As this is primarily a sort of 'finger-trouble' protection I accept that
its not proof against power spikes, fire, etc. Using a USB drive is a
deliberate choice: each night a cron job mounts it, runs the rsnapshot
backup and unmounts it, so it should should be fairly safe against
malicious software because its invisible when unmounted. The backup run
normally takes just under 10 minutes.

bob prohaska

unread,
Sep 27, 2021, 9:45:41 PM9/27/21
to
In comp.sys.raspberry-pi Mike Scott <usen...@scottsonline.org.uk.invalid> wrote:
>
> The immediate reason for doing this is that the root partition resizes
> to fill the disk. I can't work out a way of making it resize to what I
> want -- hence a desire to copy between disks. But my knowledge of
> partitions is ATM clearly too limited :-{

Not trivial, but doable if you can afford a few do-overs 8-)

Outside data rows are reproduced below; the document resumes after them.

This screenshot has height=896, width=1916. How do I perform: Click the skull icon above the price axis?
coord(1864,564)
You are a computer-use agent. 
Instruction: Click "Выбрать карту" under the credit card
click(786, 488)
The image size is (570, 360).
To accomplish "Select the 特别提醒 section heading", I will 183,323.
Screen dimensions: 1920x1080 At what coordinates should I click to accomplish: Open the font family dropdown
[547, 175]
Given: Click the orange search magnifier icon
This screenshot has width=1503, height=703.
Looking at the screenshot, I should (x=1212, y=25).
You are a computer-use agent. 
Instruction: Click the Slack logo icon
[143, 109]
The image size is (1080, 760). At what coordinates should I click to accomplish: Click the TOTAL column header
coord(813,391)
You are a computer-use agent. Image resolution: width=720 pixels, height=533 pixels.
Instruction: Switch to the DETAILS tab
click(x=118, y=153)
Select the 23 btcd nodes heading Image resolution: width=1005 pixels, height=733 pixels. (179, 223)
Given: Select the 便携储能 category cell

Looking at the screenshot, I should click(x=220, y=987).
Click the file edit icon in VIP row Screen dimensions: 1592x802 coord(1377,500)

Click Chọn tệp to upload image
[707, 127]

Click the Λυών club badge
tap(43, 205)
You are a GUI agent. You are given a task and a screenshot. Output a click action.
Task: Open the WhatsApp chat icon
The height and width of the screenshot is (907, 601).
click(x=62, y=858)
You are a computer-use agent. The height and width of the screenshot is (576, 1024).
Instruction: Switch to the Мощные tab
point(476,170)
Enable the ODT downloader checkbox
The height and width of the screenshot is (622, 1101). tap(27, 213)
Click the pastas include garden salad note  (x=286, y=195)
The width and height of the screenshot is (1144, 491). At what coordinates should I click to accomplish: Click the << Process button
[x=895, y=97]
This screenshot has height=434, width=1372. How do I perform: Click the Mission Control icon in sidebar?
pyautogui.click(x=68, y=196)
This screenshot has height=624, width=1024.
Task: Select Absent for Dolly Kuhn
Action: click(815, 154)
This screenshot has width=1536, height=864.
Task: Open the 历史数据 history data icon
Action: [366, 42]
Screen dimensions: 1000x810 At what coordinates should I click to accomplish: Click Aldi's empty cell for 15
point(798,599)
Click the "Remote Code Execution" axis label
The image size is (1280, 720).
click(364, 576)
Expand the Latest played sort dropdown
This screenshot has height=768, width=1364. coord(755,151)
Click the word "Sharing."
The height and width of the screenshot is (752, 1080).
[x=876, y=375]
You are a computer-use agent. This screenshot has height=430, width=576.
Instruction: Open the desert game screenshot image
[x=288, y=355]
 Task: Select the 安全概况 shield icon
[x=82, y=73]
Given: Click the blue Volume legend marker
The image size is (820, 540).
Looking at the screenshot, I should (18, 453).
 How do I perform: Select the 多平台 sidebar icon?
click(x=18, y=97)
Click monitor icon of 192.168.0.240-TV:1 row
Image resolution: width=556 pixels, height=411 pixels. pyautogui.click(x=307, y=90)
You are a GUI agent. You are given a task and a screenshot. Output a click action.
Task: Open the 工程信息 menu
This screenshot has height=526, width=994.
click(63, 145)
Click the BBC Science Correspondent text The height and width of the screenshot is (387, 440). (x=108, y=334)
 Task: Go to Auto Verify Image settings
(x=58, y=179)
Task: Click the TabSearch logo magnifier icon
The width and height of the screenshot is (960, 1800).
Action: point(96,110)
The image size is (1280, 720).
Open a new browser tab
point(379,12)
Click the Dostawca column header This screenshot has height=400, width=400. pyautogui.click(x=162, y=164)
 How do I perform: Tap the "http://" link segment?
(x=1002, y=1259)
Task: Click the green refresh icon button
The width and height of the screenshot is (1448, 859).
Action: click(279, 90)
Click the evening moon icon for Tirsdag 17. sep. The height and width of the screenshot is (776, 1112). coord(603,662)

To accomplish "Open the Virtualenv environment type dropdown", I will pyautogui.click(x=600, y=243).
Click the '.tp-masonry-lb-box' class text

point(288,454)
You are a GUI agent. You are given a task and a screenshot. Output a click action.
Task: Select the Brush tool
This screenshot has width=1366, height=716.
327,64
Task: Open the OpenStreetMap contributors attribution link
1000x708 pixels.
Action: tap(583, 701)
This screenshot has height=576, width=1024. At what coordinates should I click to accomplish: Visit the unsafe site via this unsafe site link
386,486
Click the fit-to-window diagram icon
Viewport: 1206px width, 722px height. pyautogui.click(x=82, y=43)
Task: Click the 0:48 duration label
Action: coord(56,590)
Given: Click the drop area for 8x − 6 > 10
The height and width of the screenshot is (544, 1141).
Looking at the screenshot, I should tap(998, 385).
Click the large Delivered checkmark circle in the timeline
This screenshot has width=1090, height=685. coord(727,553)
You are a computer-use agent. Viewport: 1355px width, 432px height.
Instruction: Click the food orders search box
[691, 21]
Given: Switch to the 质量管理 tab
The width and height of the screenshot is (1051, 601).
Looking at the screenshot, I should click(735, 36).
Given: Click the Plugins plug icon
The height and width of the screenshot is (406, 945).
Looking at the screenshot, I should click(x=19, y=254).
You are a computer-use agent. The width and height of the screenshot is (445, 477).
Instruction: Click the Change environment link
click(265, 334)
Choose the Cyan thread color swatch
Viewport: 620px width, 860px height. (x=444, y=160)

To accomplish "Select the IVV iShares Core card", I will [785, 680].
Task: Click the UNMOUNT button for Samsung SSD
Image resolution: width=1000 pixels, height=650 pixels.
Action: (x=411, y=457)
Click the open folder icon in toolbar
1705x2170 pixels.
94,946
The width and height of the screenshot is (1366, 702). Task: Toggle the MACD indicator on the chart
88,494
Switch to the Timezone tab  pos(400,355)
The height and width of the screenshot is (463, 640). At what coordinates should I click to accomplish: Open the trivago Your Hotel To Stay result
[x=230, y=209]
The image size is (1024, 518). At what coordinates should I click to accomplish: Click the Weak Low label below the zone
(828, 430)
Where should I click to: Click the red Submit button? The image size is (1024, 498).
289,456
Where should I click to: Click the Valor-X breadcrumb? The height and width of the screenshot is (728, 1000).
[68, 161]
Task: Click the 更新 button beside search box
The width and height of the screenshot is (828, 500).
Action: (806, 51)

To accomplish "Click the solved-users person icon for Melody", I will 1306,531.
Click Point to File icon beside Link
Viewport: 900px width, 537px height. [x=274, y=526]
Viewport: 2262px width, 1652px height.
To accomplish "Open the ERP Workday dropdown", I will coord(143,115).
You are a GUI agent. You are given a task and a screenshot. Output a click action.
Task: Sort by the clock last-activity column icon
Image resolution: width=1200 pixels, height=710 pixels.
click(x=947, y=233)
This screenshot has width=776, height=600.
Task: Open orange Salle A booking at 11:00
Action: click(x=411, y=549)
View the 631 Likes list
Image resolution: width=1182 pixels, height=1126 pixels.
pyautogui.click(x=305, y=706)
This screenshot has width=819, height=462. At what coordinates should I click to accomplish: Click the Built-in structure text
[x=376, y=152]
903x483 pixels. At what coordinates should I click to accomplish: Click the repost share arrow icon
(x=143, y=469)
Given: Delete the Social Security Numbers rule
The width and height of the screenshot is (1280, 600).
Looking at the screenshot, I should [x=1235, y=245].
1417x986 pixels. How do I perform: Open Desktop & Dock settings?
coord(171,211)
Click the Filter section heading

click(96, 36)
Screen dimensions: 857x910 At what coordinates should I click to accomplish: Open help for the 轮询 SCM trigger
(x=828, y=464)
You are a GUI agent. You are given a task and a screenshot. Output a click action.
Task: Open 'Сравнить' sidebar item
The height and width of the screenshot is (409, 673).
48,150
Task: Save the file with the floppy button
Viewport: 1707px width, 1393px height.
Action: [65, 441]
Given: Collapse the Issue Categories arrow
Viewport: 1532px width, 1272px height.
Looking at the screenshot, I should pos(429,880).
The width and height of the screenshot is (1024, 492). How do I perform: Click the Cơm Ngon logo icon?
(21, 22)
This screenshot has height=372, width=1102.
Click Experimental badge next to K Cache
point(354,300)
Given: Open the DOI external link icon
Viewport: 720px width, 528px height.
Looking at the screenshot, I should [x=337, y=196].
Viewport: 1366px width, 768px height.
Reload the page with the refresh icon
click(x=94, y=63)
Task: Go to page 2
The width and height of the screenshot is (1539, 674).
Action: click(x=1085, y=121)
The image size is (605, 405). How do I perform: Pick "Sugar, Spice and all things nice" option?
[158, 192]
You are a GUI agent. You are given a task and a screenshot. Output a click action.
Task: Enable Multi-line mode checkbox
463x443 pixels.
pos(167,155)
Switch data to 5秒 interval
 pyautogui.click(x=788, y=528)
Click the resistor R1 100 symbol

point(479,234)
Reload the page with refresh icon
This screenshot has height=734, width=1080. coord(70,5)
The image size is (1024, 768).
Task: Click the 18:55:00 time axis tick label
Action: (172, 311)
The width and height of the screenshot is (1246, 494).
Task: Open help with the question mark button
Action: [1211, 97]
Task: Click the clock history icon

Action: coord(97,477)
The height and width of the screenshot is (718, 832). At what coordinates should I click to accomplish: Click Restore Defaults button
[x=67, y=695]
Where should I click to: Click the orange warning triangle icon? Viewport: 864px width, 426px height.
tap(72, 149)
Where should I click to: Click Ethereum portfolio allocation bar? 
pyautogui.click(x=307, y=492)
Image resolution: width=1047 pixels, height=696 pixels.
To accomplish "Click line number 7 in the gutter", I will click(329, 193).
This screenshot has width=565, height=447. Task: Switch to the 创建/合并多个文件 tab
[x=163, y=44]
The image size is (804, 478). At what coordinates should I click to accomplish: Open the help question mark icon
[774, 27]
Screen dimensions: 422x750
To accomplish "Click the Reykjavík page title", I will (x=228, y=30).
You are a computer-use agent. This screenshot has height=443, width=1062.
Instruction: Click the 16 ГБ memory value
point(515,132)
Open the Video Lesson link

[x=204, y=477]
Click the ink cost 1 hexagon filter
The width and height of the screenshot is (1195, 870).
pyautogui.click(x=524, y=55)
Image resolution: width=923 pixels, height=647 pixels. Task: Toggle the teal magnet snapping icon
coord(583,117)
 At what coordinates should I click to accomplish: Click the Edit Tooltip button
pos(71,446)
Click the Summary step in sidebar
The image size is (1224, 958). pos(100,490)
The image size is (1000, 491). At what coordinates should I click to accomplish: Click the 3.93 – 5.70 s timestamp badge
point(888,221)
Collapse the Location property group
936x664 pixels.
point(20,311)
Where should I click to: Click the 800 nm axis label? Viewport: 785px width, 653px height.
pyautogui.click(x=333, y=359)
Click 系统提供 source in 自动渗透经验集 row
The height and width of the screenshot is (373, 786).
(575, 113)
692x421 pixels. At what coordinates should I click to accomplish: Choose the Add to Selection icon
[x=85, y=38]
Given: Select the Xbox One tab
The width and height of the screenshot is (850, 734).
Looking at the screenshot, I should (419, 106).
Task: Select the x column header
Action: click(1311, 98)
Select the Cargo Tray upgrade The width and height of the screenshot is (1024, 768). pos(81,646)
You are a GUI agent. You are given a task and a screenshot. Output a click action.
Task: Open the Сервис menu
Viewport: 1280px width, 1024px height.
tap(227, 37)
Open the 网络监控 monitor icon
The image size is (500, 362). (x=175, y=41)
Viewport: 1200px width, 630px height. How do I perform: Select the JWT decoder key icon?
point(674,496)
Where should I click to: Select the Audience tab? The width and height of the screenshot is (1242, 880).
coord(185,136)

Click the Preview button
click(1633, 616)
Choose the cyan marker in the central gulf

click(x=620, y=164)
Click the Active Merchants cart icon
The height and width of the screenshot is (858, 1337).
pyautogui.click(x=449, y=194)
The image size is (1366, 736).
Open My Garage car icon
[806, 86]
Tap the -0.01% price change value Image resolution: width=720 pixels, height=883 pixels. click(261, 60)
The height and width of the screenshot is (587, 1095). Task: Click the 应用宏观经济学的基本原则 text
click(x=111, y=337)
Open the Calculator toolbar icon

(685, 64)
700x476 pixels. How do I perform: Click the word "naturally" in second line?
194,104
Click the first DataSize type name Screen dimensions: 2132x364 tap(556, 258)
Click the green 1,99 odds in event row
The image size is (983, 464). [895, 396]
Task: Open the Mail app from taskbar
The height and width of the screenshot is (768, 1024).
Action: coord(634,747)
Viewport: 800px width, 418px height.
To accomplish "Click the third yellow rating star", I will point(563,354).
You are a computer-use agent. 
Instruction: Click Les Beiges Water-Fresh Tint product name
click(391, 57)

Here are some notes that might help:
http://www.zefox.net/~fbsd/freebsd_on_raspberrypi
My procedure supposes single-user mode. You can suppress
the filesystem resize by mouting the unbooted image media
elsewhere and renaming or deleting an empty file in the
FreeBSD root directory named firstboot.

HTH,

bob prohaska

NoOne

unread,
Oct 10, 2021, 9:51:43 AM10/10/21
to
On Mon, 27 Sep 2021 10:37:49 +0000, crn wrote:

> The pi internals cannot supply 2 HDs with power. Use an external USB C hub
> with its own power.

...or a USB drive which has it's own power skt and PSU.